(C) 2023「ひみつのなっちゃん。」製作委員会

「ひみつのなっちゃん。」

2023年1月13日(金)より 新宿ピカデリー他全国ロードショー
2023年1月6日(金)より 愛知・岐阜先行ロードショー

出演:滝藤賢一 渡部秀 前野朋哉 / 松原智恵子
監督:田中和次朗
配給:ラビットハウス 丸壱動画

ひみつのなっちゃん公式HP


 今回は、来年1月13日(金)から公開される「ひみつのなっちゃん」をご紹介。
ある日、元ドラァグクイーンのなっちゃんが急死したと連絡を受けた後輩クイーンのバージン。
 駆けつけた病院にはクイーン仲間のモリリンが先にいて、なっちゃんが経営していたバーで働いていたこともあり、これからのことを考えあぐねて泣き倒し状態。さらに、自身のセクシャリティを家族に秘密にしていたなっちゃんの“東京での諸々”をどうするかを最優先しなければ、家族が来てバレてしまうかもと・・・。そこでもうひとりの後輩クイーン、ズブ子を巻き込み、“その”痕跡を消すために自宅に忍び込んだはいいけれど、運悪くなっちゃんの母親と鉢合わせ!なんとかその場を切り抜けたものの、彼女から故郷、岐阜県郡上市での葬儀にぜひ参列してほしいと頼まれ、3人はそれぞれに複雑な気持ちを抱えながら車で向かうことになるのだけど・・・。

 とうとう日本でもドラァグクイーンがメインキャラとなる映画が作られたかぁと、感慨深い。話の展開は、1995年に公開されたオーストラリアのドラァグクイーン映画「プリシラ」や、その映画からリスペクトを受け、アメリカで製作、公開された「3人のエンジェル」をかなり意識した作りになっていて、バージン役を演じる滝藤賢一も「プリシラ」のテレンス・スタンプが演じたバーナデットというキャラにもの凄く寄せてるし、車で目的地を目指す、途中でゲイならではの差別や、お転婆騒動もあるってのは「プリシラ」「3人のエンジェル」をしっかり踏襲していたり、予算のせいか既存曲が使えてないという、ドラァグクイーンものにしては致命傷的なこと“などなど”、ツッコミたくなるところは山ほどあるんだけど、それでもこの映画を愛したいのは、やはり邦画でドラァグクイーンをメインに描いたという部分、それもセンシティブに描いているのは及第点を差し上げたいです。

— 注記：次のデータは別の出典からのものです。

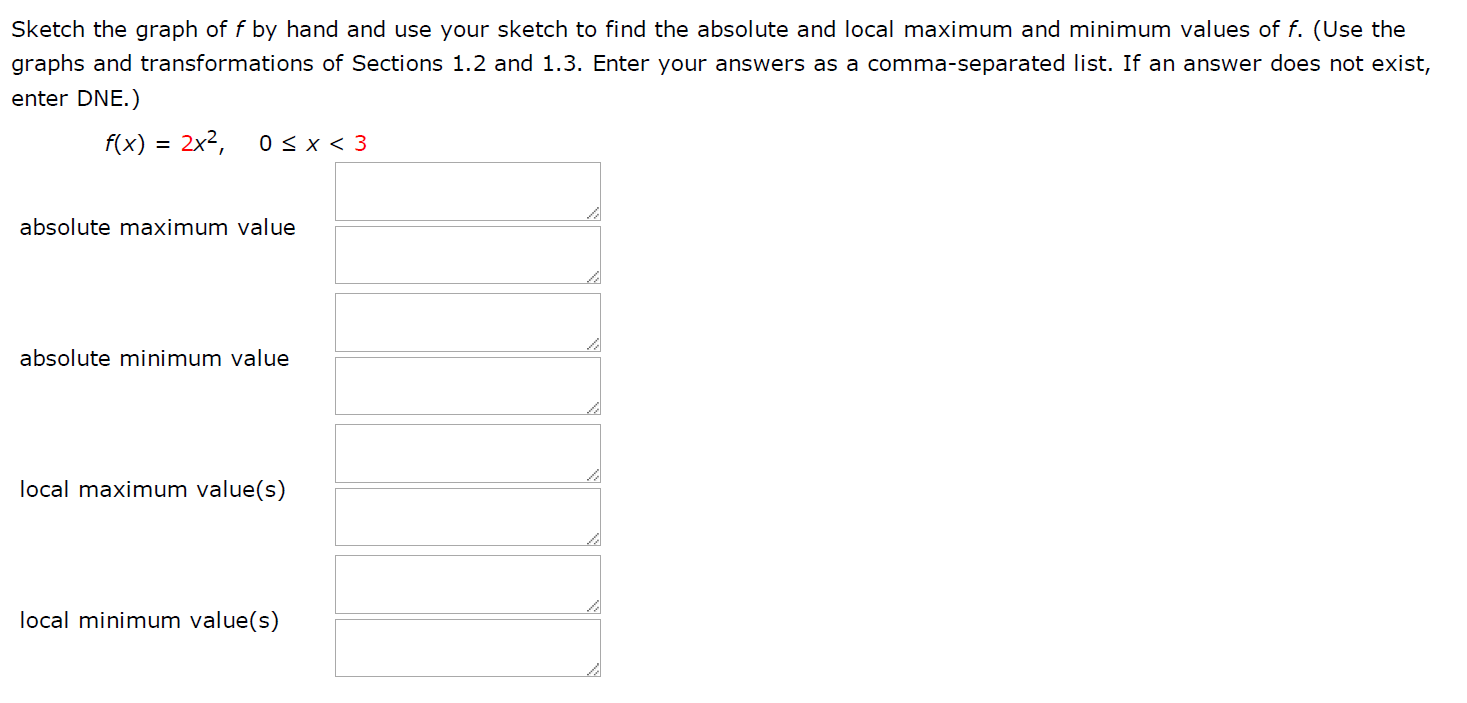Click the first local minimum value(s) answer box

click(467, 583)
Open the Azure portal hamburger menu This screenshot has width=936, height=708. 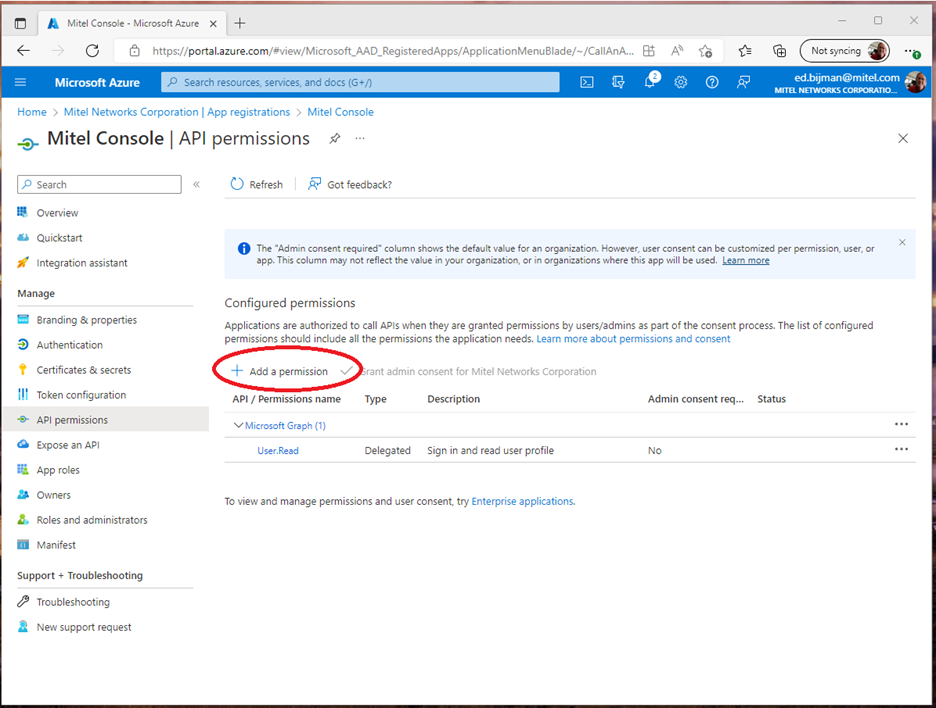pos(21,82)
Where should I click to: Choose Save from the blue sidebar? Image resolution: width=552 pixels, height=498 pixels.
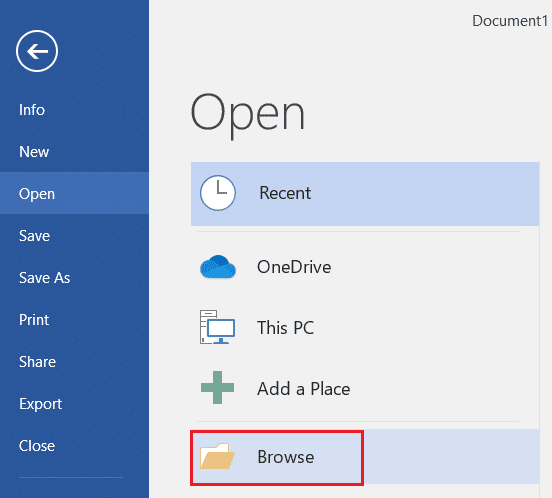34,235
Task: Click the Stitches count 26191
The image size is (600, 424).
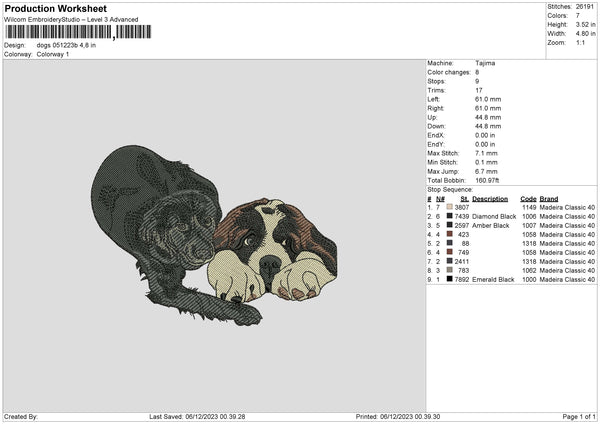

 今から30年以上前に、ニューハーフ(現在セクシャルマイノリティの表現の仕方にこの呼び名にも変化があるけれど、今回はこの表現で書かせていただきます)ブームが起こり、いろんなテレビ番組に出たおしていた時期があり、その流れに乗っかったのか、片岡鶴太郎主演でニューハーフがメインキャラで登場する「Mr.レディー 夜明けのシンデレラ」という映画が作られたんだけど、時代というのは残酷で、今見るとよくこんなノリで作ったよねと思うくらいニューハーフと呼ばれる人々の描き方がステレオタイプな、キワモノ的な扱いをされていて残念至極なデキになってた。

 今作もある意味、そういったドラァグクイーンの認知度が広く知られてきた中で、企画され、作られた要素も多分にあると思うのだけど、ちゃんとドラァグクイーン監修として現役ドラァグクイーンのエスムラルダが監修としてサポートしていたのは大きいと思う。

 主演3人はドラァグクイーンとして頑張ってたし、三者三様の抱えてる問題や、生き方をしっかり浮かび上がらせてくれて魅力的。特に前野朋哉演じるズブ子は、東京や大阪で活躍しているドラァグクイーン、ベビー・ヴァギーのキャラやメイクをしっかりモデルにしているのが面白かった。

 なっちゃん役には、なんとカンニング竹山、なっちゃんの母親役には松原智恵子の飄々としたキャラ、本田博太郎が「北京原人 Who are you?」の原人役以来?の怪演ぶり、来年から「純烈」のメンバーになる岩永洋昭のなんとも言えない展開キャラ、名古屋のドラァグクイーン、アンジェリカの唐突な出演など脇の人たちにも注目してほしいです。


仲谷暢之
大阪生まれ。吉本興業から発行していた「マンスリーよしもと」の編集・ライティングを経て、ライター、編集者、イベント作家として関西を中心に活動。